▶ _Source document_
This week’s object has been chosen by students on the Medieval and Renaissance Year Course, and is by the great Florentine sculptor Donatello (1386-1466). It is an image of the Virgin and Child, by far the most common type of privately owned art object in this period. Images such as this served as aids to daily prayer, and were available in a wide range of materials, styles and formats, to suit different tastes and budgets. The Virgin and Child is a tiny relief, only 12 cm high, in painted stucco – a form of plaster – set into a gilded wooden ‘tabernacle’ frame. On either side of the frame, a pair of angels hold a billowing mantle over the Virgin and Child, like a simple canopy; above, in the gable, is a figure of God the father, his hand raised in blessing, and holding the orb that signifies the world; below, the recumbent figure of Eve is a reminder of Mary’s role as the new or second Eve, whose role is to redeem the original sin committed by Eve herself. Beneath, on a console, is a figure of a prophet with a scroll foretelling the birth of Christ. The frame is decorated with an inscription bearing the words ‘Ave Maria, Gratia Plena’ [Hail Mary, full of grace], the opening of one of the most popular prayers to the Virgin, which would presumably have acted as a prompt for the owner of the image.

▶ _Set exercise a_
Turn the stretch of the entries from the line containing "Privacy (727, 1504)" through the end of the entries into a numbered list, omitting blank lines. Leave the pictures out of your answer.
The entries that follow are unrelated to the text above.

▶ _Dataset entries_
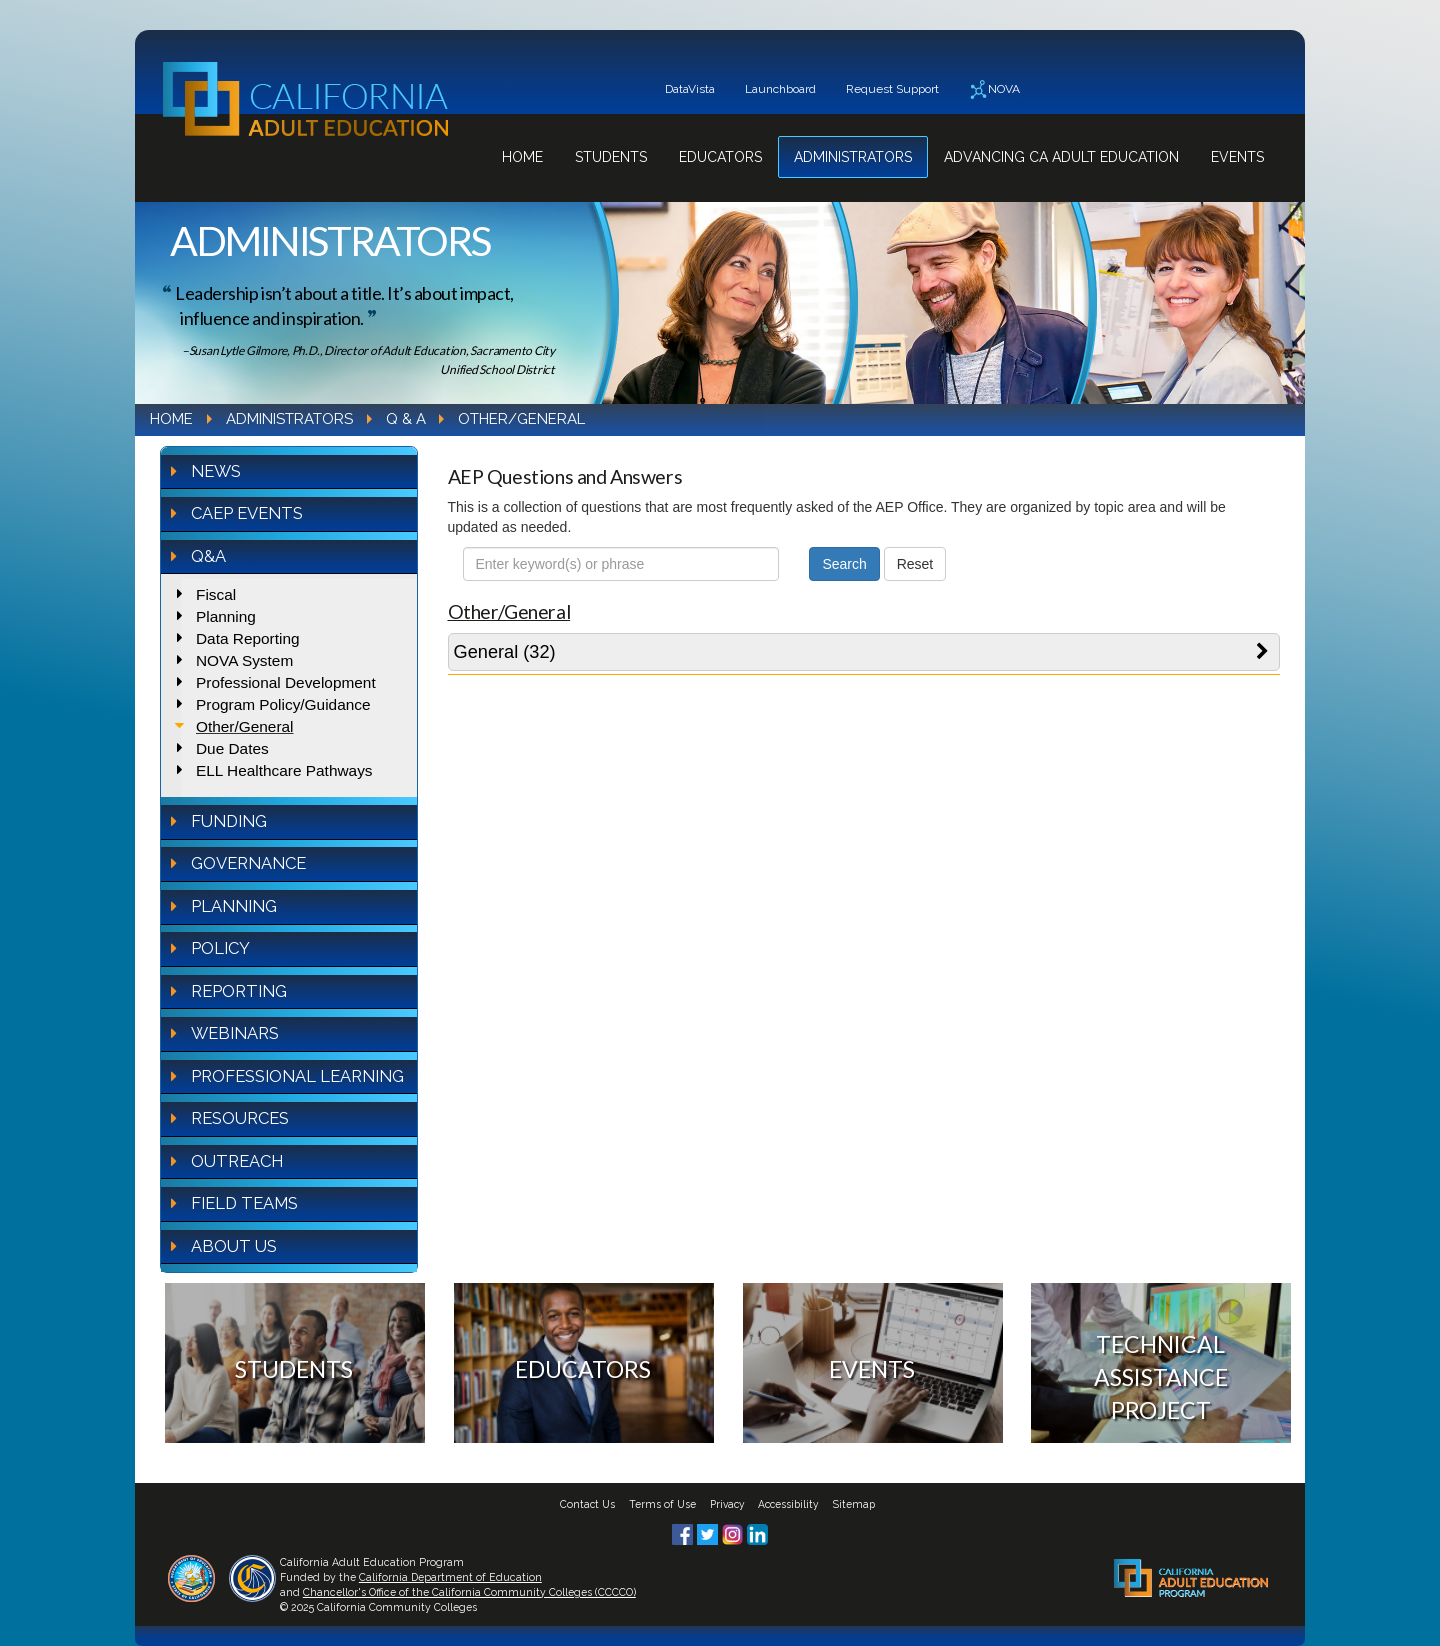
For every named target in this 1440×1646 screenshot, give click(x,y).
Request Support (892, 89)
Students (611, 157)
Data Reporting (248, 638)
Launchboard (780, 89)
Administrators (853, 157)
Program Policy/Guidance (283, 704)
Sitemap (854, 1504)
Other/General (245, 726)
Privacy (727, 1504)
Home (522, 157)
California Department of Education (450, 1577)
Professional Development (286, 682)
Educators (720, 157)
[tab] (864, 652)
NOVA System (244, 660)
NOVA (994, 89)
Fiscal (216, 594)
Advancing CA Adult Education (1061, 157)
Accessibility (788, 1504)
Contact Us (587, 1504)
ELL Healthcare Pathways (284, 770)
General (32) (505, 652)
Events (1237, 157)
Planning (226, 616)
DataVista (690, 89)
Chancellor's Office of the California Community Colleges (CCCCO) (469, 1592)
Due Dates (232, 748)
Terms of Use (662, 1504)
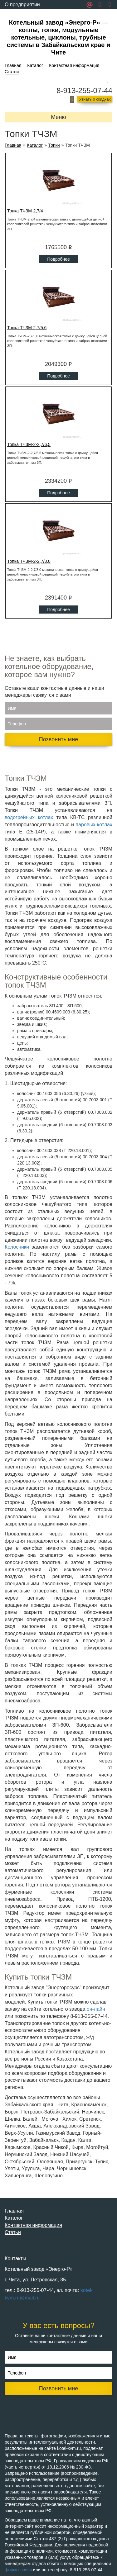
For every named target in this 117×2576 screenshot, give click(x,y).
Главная (13, 65)
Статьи (12, 71)
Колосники (17, 1247)
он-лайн (96, 2009)
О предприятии (22, 4)
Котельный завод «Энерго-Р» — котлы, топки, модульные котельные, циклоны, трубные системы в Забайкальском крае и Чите (58, 37)
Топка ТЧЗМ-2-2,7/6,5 (29, 444)
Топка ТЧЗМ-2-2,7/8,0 (29, 561)
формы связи (18, 2569)
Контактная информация (74, 65)
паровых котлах (94, 824)
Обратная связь (23, 14)
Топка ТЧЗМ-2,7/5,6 (26, 327)
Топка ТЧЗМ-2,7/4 (25, 210)
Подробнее (58, 259)
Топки (54, 145)
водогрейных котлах (29, 817)
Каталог (35, 65)
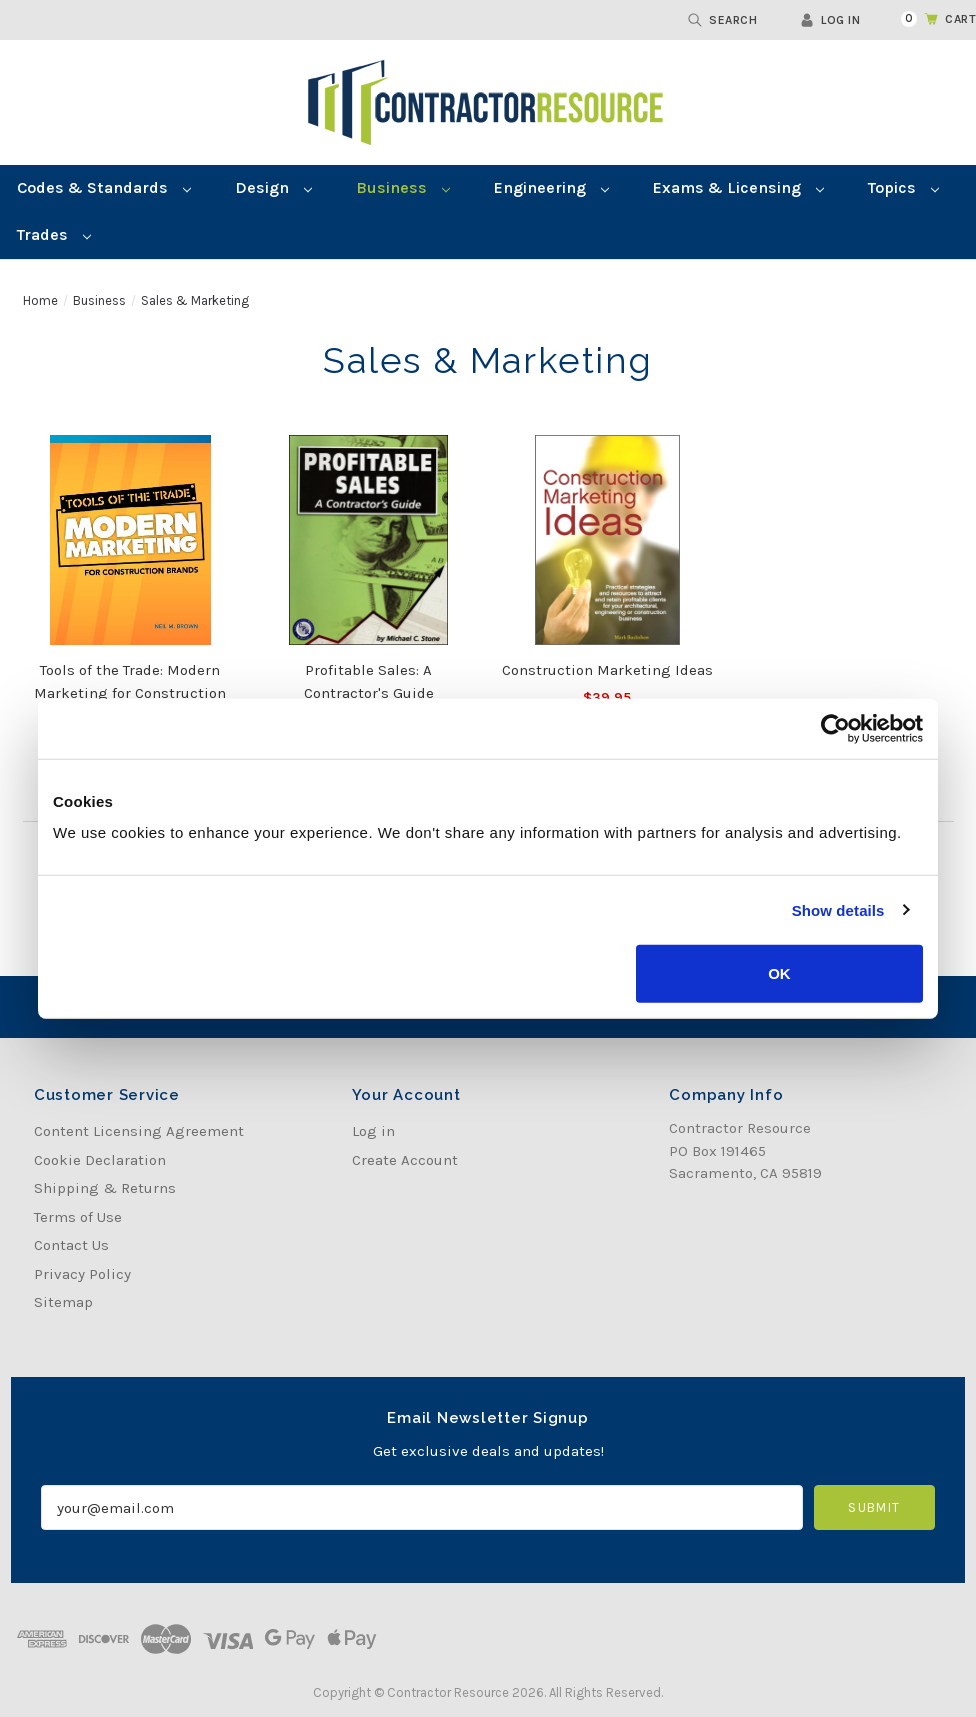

▶ _Set exercise b_
According to the text on the Donatello Virgin and Child, how tall is the relief?

▶ _Correct response a_
1. Privacy (727, 1504)
2. Home (522, 157)
3. California Department of Education (450, 1577)
4. Professional Development (286, 682)
5. Educators (720, 157)
6. [tab] (864, 652)
7. NOVA System (244, 660)
8. NOVA (994, 89)
9. Fiscal (216, 594)
10. Advancing CA Adult Education (1061, 157)
11. Accessibility (788, 1504)
12. Contact Us (587, 1504)
13. ELL Healthcare Pathways (284, 770)
14. General (32) (505, 652)
15. Events (1237, 157)
16. Planning (226, 616)
17. DataVista (690, 89)
18. Chancellor's Office of the California Community Colleges (CCCCO) (469, 1592)
19. Due Dates (232, 748)
20. Terms of Use (662, 1504)
21. For every named target in this 117×2576 screenshot, give click(x,y).
22. Главная (13, 65)
23. Статьи (12, 71)
24. Колосники (17, 1247)
25. он-лайн (96, 2009)
26. О предприятии (22, 4)
27. Котельный завод «Энерго-Р» — котлы, топки, модульные котельные, циклоны, трубные системы в Забайкальском крае и Чите (58, 37)
28. Топка ТЧЗМ-2-2,7/6,5 (29, 444)
29. Топка ТЧЗМ-2-2,7/8,0 (29, 561)
30. формы связи (18, 2569)
31. Контактная информация (74, 65)
32. паровых котлах (94, 824)
33. Обратная связь (23, 14)
34. Топка ТЧЗМ-2,7/5,6 (26, 327)
35. Топка ТЧЗМ-2,7/4 (25, 210)
36. Подробнее (58, 259)
37. Топки (54, 145)
38. водогрейных котлах (29, 817)
39. Каталог (35, 65)

▶ _Correct response b_
It is only 12 cm high.